[[ Records provided, beginning ]]

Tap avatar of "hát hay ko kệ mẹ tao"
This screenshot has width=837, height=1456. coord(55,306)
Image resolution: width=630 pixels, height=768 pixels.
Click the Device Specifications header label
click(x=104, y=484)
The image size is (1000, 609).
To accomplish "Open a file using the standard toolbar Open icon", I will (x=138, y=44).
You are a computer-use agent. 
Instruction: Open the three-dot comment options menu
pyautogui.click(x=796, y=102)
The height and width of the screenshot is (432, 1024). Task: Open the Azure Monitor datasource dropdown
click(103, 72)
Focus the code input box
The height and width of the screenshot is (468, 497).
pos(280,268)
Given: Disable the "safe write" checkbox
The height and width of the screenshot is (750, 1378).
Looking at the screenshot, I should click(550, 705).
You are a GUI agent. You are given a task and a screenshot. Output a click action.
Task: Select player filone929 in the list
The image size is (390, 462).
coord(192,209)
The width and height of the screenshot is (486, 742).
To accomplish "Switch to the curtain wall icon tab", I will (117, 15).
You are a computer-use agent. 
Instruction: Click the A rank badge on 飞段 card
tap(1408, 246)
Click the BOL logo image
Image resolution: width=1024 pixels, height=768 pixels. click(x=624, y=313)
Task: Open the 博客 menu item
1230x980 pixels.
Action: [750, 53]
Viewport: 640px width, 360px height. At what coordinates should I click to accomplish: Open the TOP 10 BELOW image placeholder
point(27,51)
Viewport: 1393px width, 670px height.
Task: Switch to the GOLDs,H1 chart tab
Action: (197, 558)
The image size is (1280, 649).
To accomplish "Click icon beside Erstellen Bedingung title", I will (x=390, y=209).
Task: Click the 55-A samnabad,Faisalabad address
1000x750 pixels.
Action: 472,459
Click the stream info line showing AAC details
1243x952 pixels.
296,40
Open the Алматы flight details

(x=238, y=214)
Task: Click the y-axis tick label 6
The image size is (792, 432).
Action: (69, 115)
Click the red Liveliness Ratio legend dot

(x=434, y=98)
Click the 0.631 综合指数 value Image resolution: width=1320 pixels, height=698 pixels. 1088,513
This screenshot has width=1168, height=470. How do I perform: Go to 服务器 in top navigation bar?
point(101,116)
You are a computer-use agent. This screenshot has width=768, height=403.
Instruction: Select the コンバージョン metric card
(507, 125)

[[ Records provided, end ]]

(What you are asked to do): Set down exactly, and only, the lines from the one containing "Viewport: 640px width, 360px" to the final line of the data.

(Written answer):
Viewport: 640px width, 360px height. At what coordinates should I click to accomplish: Open the TOP 10 BELOW image placeholder
point(27,51)
Viewport: 1393px width, 670px height.
Task: Switch to the GOLDs,H1 chart tab
Action: (197, 558)
The image size is (1280, 649).
To accomplish "Click icon beside Erstellen Bedingung title", I will (x=390, y=209).
Task: Click the 55-A samnabad,Faisalabad address
1000x750 pixels.
Action: 472,459
Click the stream info line showing AAC details
1243x952 pixels.
296,40
Open the Алматы flight details

(x=238, y=214)
Task: Click the y-axis tick label 6
The image size is (792, 432).
Action: (69, 115)
Click the red Liveliness Ratio legend dot

(x=434, y=98)
Click the 0.631 综合指数 value Image resolution: width=1320 pixels, height=698 pixels. 1088,513
This screenshot has width=1168, height=470. How do I perform: Go to 服务器 in top navigation bar?
point(101,116)
You are a computer-use agent. This screenshot has width=768, height=403.
Instruction: Select the コンバージョン metric card
(507, 125)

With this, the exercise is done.